What the exercise asks = Pick out every line of the material below that contains the word "radio" and copy each one. Case matters, so count only matches with the same capital and small letters.

Task data =

====

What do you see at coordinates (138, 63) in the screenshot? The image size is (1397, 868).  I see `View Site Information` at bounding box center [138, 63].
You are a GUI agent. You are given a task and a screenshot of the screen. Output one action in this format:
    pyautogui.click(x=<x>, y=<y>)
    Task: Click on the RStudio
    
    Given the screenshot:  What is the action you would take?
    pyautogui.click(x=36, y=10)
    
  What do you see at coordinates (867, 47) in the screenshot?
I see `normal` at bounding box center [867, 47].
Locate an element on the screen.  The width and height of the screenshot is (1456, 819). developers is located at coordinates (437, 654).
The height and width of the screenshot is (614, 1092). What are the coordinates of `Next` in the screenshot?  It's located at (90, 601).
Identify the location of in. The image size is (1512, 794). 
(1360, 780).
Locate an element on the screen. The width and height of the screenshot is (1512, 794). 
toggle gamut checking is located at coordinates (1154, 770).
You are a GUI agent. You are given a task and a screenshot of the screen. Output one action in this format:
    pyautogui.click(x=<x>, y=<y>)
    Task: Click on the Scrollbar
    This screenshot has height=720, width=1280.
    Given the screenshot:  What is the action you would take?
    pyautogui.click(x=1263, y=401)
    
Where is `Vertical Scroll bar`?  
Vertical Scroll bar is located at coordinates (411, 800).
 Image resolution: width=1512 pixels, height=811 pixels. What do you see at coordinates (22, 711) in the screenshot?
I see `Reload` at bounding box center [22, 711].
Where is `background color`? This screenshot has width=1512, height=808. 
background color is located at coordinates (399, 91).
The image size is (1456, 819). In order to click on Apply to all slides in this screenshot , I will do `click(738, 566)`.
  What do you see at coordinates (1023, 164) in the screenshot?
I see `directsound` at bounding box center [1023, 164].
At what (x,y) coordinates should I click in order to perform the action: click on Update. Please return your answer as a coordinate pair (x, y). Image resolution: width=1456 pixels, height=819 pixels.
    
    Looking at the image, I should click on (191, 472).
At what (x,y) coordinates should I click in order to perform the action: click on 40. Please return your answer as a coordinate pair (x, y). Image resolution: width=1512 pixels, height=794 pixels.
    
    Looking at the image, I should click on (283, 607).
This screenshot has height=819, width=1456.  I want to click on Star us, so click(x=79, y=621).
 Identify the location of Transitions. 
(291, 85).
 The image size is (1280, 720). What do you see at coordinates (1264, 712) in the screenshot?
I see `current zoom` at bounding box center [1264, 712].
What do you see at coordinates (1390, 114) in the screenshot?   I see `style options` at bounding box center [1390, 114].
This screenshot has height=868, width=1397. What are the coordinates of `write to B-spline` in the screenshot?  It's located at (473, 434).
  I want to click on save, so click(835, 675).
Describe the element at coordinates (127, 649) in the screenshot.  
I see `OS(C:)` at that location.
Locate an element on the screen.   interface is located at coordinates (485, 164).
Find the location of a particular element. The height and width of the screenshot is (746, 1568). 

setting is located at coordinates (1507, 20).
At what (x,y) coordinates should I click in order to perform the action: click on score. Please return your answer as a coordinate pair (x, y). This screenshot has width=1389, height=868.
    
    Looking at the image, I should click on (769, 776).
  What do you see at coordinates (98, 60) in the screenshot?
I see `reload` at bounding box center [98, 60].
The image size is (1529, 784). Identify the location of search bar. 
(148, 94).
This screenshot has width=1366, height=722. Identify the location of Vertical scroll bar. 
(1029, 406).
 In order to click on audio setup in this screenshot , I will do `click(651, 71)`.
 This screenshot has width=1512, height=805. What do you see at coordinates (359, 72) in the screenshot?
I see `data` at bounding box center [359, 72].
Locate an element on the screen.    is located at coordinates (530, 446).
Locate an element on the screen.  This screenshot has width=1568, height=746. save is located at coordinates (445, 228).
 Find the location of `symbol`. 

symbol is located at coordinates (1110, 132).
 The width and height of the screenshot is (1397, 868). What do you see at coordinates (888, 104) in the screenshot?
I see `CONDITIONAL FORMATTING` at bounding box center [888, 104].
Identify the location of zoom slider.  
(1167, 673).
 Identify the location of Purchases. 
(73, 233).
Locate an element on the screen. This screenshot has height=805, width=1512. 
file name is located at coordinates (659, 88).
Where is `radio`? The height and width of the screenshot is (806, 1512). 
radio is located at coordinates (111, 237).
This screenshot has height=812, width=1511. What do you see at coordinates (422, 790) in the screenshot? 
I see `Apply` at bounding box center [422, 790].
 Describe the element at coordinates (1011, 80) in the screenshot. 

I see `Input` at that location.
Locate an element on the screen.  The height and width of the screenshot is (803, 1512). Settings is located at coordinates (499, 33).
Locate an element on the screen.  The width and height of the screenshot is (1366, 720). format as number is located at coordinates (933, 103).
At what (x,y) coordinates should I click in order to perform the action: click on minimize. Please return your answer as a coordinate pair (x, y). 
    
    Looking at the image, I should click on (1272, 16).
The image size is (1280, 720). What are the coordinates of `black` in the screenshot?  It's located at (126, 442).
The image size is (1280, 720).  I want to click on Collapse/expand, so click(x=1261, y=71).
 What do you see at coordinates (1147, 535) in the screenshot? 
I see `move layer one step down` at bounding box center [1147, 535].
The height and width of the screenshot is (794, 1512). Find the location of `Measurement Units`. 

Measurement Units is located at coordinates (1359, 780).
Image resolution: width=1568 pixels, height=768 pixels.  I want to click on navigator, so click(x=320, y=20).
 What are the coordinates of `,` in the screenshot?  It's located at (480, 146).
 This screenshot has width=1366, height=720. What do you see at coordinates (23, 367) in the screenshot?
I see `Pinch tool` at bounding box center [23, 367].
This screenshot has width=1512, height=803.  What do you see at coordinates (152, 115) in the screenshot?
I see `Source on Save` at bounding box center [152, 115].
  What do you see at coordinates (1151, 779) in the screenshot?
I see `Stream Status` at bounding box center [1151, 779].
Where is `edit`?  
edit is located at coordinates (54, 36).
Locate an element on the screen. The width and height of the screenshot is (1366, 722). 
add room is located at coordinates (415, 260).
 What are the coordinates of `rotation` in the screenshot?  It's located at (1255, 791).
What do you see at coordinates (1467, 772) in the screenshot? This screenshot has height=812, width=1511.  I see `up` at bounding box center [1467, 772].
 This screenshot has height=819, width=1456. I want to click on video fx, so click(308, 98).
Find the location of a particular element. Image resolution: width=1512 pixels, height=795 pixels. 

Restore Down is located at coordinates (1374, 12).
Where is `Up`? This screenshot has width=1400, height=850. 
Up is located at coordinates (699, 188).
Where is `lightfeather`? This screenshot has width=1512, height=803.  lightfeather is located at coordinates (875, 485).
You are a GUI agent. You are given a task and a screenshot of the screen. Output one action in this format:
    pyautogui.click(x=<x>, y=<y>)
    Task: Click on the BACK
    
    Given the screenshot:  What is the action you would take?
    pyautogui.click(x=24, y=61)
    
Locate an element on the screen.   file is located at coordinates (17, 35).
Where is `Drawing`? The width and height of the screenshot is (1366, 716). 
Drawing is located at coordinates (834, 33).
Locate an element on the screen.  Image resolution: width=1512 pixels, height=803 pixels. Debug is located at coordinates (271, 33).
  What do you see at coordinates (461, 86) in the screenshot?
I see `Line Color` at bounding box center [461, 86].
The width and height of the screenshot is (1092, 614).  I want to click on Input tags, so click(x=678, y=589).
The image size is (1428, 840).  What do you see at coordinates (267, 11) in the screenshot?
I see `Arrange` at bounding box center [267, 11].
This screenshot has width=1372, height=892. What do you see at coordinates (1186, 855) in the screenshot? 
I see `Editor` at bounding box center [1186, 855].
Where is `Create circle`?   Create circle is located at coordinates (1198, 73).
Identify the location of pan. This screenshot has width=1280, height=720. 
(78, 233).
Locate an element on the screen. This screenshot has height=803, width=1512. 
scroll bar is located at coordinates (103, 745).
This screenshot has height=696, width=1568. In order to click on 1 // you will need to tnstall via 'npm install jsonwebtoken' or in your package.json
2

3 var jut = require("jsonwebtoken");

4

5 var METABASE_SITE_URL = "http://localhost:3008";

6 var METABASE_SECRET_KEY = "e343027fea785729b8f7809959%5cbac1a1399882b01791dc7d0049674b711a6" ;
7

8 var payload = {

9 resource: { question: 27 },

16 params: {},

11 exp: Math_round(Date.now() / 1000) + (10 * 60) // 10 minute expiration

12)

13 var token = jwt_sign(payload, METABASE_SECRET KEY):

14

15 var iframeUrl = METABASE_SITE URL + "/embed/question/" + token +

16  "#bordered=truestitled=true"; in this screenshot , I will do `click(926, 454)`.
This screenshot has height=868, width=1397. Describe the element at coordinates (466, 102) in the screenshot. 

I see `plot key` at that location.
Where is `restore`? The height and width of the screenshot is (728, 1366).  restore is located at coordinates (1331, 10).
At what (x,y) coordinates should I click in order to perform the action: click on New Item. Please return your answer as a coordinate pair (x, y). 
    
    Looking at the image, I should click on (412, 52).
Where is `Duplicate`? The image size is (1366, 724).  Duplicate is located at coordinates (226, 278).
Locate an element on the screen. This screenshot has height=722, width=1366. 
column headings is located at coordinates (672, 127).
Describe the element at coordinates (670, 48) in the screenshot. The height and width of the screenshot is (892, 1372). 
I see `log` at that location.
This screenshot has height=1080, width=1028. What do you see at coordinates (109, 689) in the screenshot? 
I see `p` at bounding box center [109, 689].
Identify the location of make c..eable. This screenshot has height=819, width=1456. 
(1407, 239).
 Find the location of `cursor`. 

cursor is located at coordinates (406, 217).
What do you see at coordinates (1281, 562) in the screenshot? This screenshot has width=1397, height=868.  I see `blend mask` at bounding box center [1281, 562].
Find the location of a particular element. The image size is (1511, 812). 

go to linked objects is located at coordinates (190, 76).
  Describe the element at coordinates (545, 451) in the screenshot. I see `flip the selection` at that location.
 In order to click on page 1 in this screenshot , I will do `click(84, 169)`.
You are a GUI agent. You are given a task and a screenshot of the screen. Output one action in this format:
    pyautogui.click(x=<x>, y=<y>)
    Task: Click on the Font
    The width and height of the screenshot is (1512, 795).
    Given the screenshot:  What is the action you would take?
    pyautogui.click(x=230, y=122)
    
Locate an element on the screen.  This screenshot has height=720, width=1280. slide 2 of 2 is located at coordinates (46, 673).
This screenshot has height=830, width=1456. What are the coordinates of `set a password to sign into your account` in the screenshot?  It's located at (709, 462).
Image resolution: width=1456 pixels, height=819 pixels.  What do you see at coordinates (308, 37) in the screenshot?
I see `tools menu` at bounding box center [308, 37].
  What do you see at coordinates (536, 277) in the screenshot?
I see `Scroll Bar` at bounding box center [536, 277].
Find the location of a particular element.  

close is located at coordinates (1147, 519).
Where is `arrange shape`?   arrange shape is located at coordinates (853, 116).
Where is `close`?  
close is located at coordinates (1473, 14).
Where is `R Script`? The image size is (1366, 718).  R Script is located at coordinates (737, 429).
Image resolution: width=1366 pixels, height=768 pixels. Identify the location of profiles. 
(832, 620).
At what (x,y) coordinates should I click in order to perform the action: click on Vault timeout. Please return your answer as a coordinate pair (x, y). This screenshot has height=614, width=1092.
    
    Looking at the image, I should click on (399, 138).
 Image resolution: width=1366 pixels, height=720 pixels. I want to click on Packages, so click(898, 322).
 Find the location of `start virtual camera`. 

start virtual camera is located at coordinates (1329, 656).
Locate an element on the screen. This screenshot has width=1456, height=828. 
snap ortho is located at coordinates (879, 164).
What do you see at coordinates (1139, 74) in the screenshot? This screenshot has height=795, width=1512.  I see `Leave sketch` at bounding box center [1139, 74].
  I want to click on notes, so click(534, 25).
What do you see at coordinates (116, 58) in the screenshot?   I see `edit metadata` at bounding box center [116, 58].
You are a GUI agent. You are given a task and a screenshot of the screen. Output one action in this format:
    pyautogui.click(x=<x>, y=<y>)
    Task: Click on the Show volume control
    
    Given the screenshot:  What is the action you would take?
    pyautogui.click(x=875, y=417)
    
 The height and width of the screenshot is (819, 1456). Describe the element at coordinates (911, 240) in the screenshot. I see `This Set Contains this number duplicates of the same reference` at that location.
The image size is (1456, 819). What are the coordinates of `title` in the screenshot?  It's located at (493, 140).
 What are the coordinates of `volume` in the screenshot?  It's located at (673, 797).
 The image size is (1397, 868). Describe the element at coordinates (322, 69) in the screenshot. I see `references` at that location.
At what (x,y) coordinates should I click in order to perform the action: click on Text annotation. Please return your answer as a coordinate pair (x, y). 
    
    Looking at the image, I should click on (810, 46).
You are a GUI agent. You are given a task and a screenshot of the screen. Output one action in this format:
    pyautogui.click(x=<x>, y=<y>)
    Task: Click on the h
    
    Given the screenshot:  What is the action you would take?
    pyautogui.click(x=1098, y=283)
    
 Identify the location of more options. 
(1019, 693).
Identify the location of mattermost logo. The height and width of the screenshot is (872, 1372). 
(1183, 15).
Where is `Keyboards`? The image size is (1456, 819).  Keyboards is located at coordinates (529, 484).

====

Finished answer =
Where is `radio`? The height and width of the screenshot is (806, 1512). 
radio is located at coordinates (111, 237).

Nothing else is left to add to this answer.